Все больше и больше людей из этих стран бегут в Европу, включая Германию, и привозят с собой свой травматический опыт. Как мы можем помочь этим людям здесь, на суше?
Важными предпосылками выживания при травме являются, прежде всего, устойчивые социальные структуры, передающие ощущение безопасности: места встреч, спортивные или культурные мероприятия. Этого трудно добиться в приютах для беженцев. Война вырвала людей из их социальной и культурной среды, они живут в массовом жилье в чужой стране, часто сталкиваются с враждебностью и даже вновь подвергаются насилию. Лучше всего было бы быстро распределить беженцев по стране, вовлечь их в местную общественную деятельность, например сводить в футбольный клуб или рыболовный клуб.
Может ли неспециалист определить, травмирован ли человек? Как вести себя при контакте с беженцами?
Да, во многих случаях можно. Ваш уровень тревожности постоянно высок. По телевидению часто можно увидеть беженцев с широко раскрытыми от шока глазами, похожими на туннельное зрение. Они не смотрят на человека напротив, смотрят сквозь него, вдаль. Травмированные люди часто ведут себя вызывающе. Они либо кажутся очень возбужденными и чересчур активными, либо как бы застывшими и застывшими.
Как психотравматолог, что вы посоветуете ответственным лицам в связи с нынешней волной беженцев?

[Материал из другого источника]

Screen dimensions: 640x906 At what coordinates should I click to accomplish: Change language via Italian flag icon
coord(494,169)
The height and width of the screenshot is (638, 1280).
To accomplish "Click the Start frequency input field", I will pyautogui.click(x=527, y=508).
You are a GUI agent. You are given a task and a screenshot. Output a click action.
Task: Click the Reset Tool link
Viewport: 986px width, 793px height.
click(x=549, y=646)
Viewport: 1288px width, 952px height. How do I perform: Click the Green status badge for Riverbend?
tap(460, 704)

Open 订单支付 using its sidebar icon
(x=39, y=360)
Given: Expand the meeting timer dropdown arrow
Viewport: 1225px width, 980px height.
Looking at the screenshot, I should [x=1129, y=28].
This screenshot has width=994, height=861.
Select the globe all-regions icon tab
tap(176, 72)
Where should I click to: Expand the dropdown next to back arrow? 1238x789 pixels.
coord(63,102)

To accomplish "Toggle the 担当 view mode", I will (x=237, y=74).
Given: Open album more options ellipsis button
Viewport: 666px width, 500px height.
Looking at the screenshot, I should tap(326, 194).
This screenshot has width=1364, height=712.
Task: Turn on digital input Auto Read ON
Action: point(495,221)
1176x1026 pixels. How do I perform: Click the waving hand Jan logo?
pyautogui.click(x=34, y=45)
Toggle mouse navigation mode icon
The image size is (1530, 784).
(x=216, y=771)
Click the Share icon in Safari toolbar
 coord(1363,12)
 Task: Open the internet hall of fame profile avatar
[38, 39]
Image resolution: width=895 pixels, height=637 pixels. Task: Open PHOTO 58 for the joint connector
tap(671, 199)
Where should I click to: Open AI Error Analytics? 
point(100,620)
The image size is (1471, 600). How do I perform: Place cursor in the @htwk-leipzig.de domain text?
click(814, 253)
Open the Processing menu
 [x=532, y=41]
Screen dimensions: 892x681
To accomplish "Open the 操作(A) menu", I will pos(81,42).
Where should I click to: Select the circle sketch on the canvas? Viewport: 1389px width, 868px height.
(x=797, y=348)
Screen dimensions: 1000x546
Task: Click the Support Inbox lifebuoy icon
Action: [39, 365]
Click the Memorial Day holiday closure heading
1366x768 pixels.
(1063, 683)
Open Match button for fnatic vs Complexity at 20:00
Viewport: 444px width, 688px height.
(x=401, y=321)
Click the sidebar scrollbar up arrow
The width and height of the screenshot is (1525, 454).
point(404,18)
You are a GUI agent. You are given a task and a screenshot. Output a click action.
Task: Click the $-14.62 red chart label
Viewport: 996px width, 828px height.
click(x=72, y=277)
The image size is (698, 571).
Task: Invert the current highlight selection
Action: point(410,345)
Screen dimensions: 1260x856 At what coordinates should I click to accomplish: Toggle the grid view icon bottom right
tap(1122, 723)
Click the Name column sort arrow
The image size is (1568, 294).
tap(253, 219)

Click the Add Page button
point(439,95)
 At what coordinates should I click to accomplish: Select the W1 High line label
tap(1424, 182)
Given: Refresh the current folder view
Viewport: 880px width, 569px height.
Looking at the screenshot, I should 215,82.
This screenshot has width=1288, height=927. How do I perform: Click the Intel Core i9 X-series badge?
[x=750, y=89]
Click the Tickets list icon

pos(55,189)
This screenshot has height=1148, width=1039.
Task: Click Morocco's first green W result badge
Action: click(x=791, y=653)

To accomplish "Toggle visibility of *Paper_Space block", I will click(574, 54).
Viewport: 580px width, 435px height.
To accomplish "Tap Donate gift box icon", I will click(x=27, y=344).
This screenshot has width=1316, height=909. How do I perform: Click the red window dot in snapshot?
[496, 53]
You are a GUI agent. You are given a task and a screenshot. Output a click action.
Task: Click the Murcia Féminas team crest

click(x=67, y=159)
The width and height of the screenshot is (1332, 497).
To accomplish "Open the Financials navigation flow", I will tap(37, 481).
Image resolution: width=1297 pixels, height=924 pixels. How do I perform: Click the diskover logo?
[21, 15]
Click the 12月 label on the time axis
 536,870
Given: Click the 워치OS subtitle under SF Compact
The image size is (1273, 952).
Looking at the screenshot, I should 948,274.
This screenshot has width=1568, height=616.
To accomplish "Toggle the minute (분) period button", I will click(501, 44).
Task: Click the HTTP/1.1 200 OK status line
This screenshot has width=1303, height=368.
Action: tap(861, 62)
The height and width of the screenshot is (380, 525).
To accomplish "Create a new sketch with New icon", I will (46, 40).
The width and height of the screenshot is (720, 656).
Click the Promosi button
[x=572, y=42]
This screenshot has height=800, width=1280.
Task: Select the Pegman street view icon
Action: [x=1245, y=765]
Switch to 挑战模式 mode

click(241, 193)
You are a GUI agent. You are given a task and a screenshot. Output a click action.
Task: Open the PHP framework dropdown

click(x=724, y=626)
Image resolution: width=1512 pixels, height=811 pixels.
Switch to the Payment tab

Вызов, с которым мы сейчас сталкиваемся, можно было предвидеть. Самое позднее с 2011 года стало очевидно, что у организаций по оказанию помощи, которые заботятся о беженцах на границах Сирии, закончатся деньги. Наше правительство должно было заранее подготовить общественность к этому. Она должна открыто информировать население о том, что еще предстоит. Это также включает в себя трудности, которые можно ожидать при работе с травмированными беженцами.
Что это за трудности?
Любой, кто подвергался жестокому обращению, часто легко раздражается и часто склонен к внезапным вспышкам гнева, которые также могут вылиться в насилие. Казалось бы, безопасные, даже безобидные разочарования или другие трудности могут заставить людей соскользнуть обратно в травмирующую ситуацию, напомнив им о пережитом бессилии. Многие тогда реагируют агрессивно. К этому, в частности, должны быть готовы полицейские и социальные работники, непосредственно работающие с беженцами. Также необходимо где-то собирать и оценивать информацию и опыт таких событий. Вот почему я уже много лет призываю к созданию травматологического института, похожего на федеральное агентство. Пока такого нет. До сих пор мы неоднократно ограничивались специальными мерами. Нам нужен центральный объект, но вряд ли кто-то хочет это признать.